The model can understand and respond to a much broader set of natural-language instructions than previous models, adapting its behavior to user input, said DeepMind. It also continuously monitors its surroundings, detects changes to its environment or instructions, and adjusts its actions accordingly. This kind of control, or “steerability,” can better help people collaborate with robot assistants in a range of settings, from home to the workplace, the company said.
Robots of all shapes and sizes require high dexterity
DeepMind said the third key pillar for building a helpful robot is acting with dexterity. Many everyday tasks that humans perform effortlessly require fine motor skills and are still too difficult for robots.
By contrast, Gemini Robotics can tackle extremely complex, multi-step tasks that require precise manipulation, such as origami folding or packing a snack into a Ziploc bag, it explained.
In addition, DeepMind said it designed Gemini Robotics to adapt to robots of different form factors. The company trained the model primarily on data from the bi-arm robotic platform, ALOHA 2, but it also demonstrated that the model could control a two-armed platform based on the Franka arms used in many academic labs.
DeepMind noted that Gemini Robotics can also be specialized for more complex embodiments, such as the humanoid Apollo robot developed by Apptronik, with the goal of completing real-world tasks.
Gemini Robotics-ER focuses on spatial reasoning
Gemini Robotics-ER enhances Gemini’s understanding of the world in ways necessary for robotics, focusing especially on spatial reasoning. It also allows roboticists to connect it with their existing low-level controllers. DeepMind said the model significantly improves Gemini 2.0’s existing abilities, such as pointing and 3D detection.
Combining spatial reasoning and Gemini’s coding abilities, Gemini Robotics-ER can instantiate entirely new capabilities on the fly, DeepMind claimed. For example, when shown a coffee mug, the model can intuit an appropriate two-finger grasp for picking it up by the handle and a safe trajectory for approaching it.

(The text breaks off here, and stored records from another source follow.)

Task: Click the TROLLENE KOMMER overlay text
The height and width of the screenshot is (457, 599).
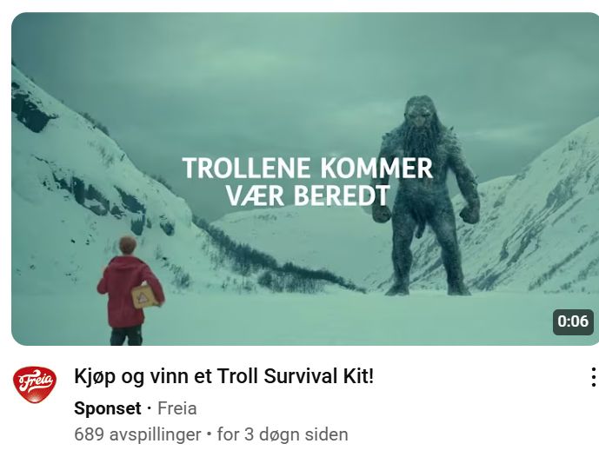Action: 308,168

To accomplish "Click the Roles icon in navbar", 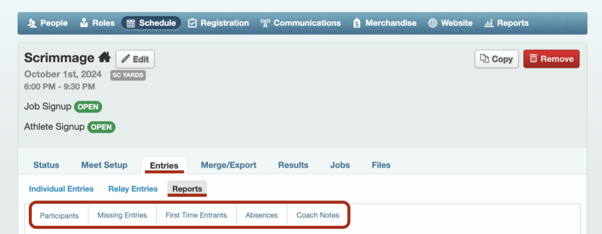I will coord(83,23).
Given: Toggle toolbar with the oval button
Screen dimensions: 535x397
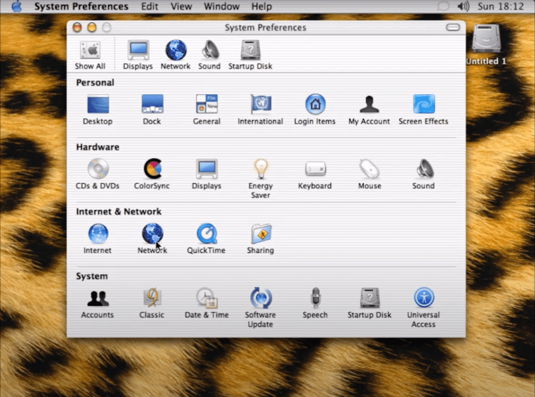Looking at the screenshot, I should coord(453,28).
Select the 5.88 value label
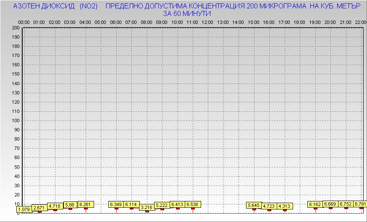This screenshot has width=367, height=222. (x=69, y=205)
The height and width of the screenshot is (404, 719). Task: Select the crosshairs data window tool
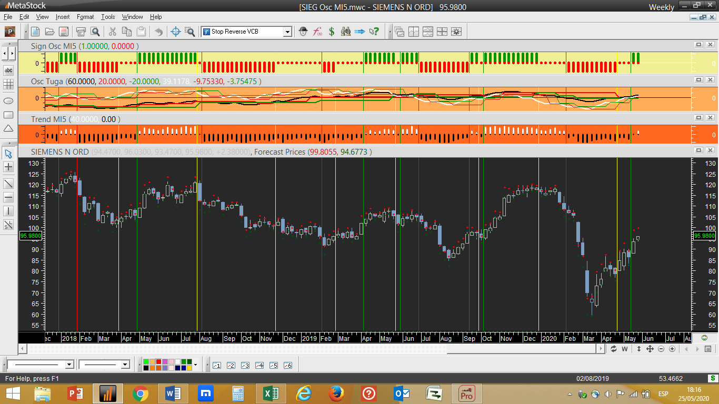[x=176, y=32]

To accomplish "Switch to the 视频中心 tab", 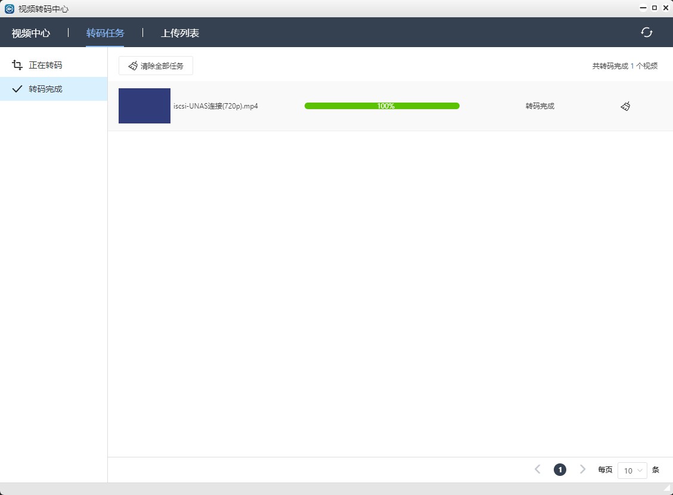I will (x=31, y=33).
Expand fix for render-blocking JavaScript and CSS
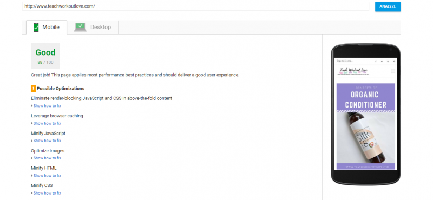 tap(46, 106)
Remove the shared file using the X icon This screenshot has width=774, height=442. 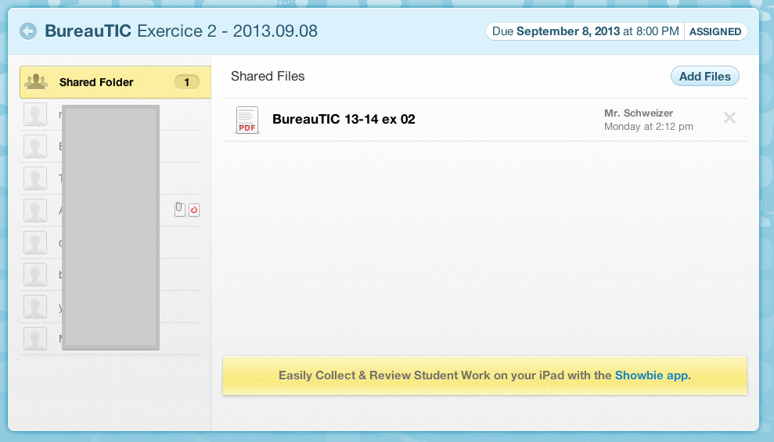coord(729,118)
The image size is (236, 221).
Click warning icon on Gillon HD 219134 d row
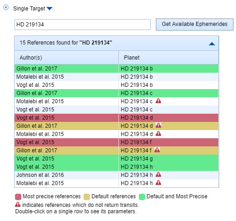pos(158,125)
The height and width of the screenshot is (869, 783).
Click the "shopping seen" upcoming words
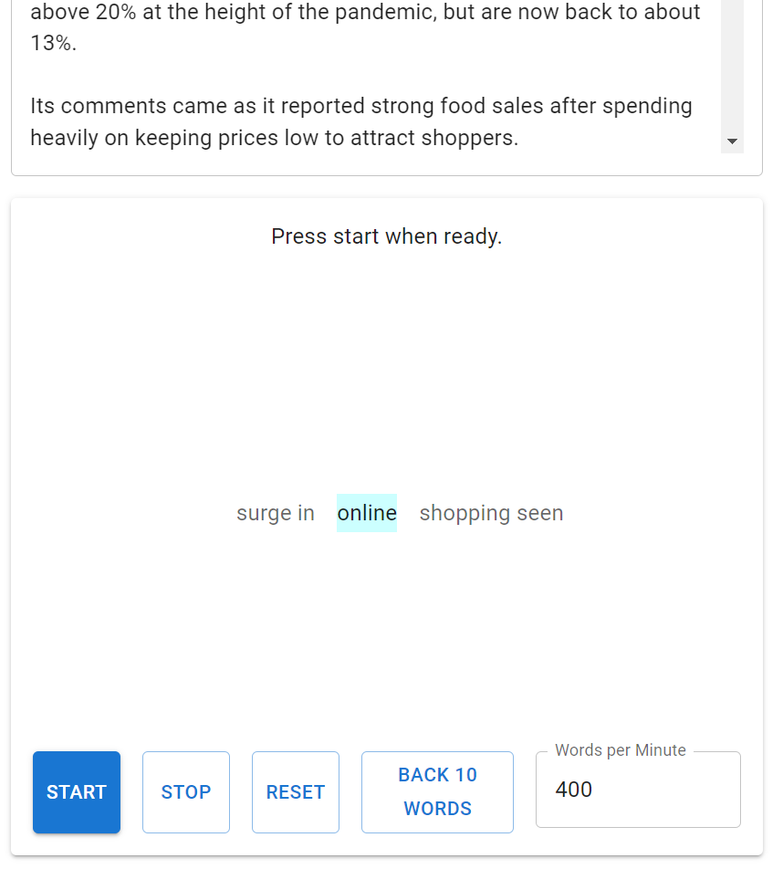491,513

Gemini Robotics-ER can perform all the steps necessary to control a robot right out of the box, including perception, state estimation, spatial understanding, planning, and code generation, according to Google. In such an end-to-end setting, the model is two to three times more successful than Gemini 2.0.
Where code generation is not sufficient, Gemini Robotics-ER can tap into the power of in-context learning, following the patterns of a handful of human demonstrations to provide a solution.

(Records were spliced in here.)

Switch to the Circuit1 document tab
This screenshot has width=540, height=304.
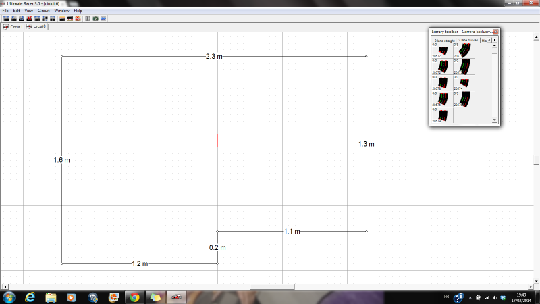(13, 27)
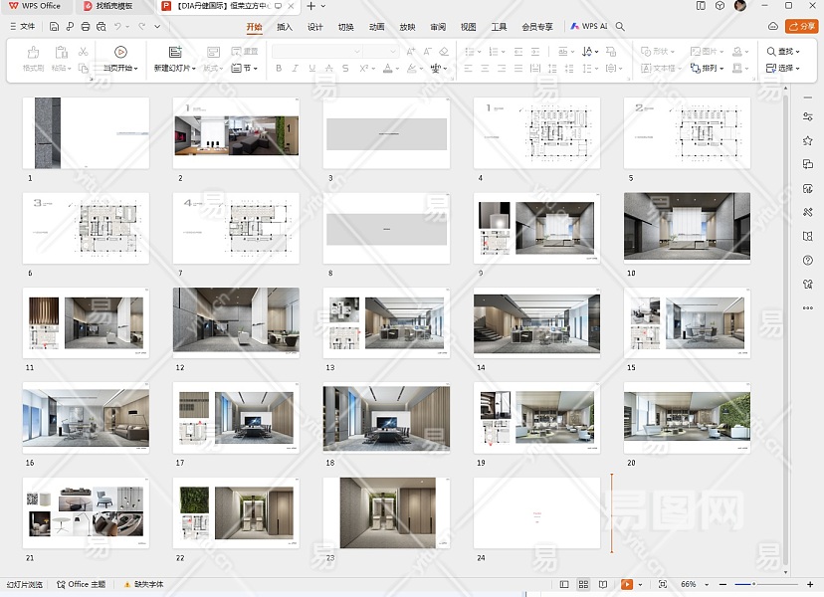The image size is (824, 597).
Task: Open the 插入 ribbon tab
Action: 285,27
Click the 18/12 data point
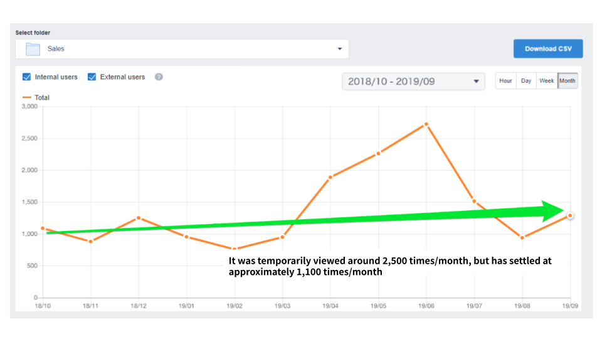602x339 pixels. click(139, 218)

DeepMind considers robot safety in Gemini approach
DeepMind said that as it explores the potential of AI and robotics, its taking a layered, holistic approach to addressing safety, from low-level motor control to high-level semantic understanding.
Gemini Robotics-ER can interface with “low-level” safety-critical controllers to do things like avoiding collisions, limiting the magnitude of contact forces, and ensuring the dynamic stability of mobile robots.
Building on Gemini’s core safety features, the organization enables Gemini Robotics-ER models to understand whether or not a potential action is safe to perform in a given context, and to generate appropriate responses.
DeepMind seeks to further research with new dataset
To advance robotics safety research across academia and industry, DeepMind also released a new dataset to evaluate and improve semantic safety in embodied AI and robotics. In previous work, it showed how a “Robot Constitution” inspired by Isaac Asimov’s Three Laws of Robotics could help prompt a large language model (LLM) to select safer tasks for robots.
The organization has since developed a framework to automatically generate data-driven constitutions – rules expressed directly in natural language – to steer a robot’s behavior. This framework would allow people to create, modify, and apply constitutions to develop robots that are safer and more aligned with human values.
Finally, the new ASIMOV dataset will help researchers to rigorously measure the safety implications of robotic actions in real-world scenarios, said DeepMind.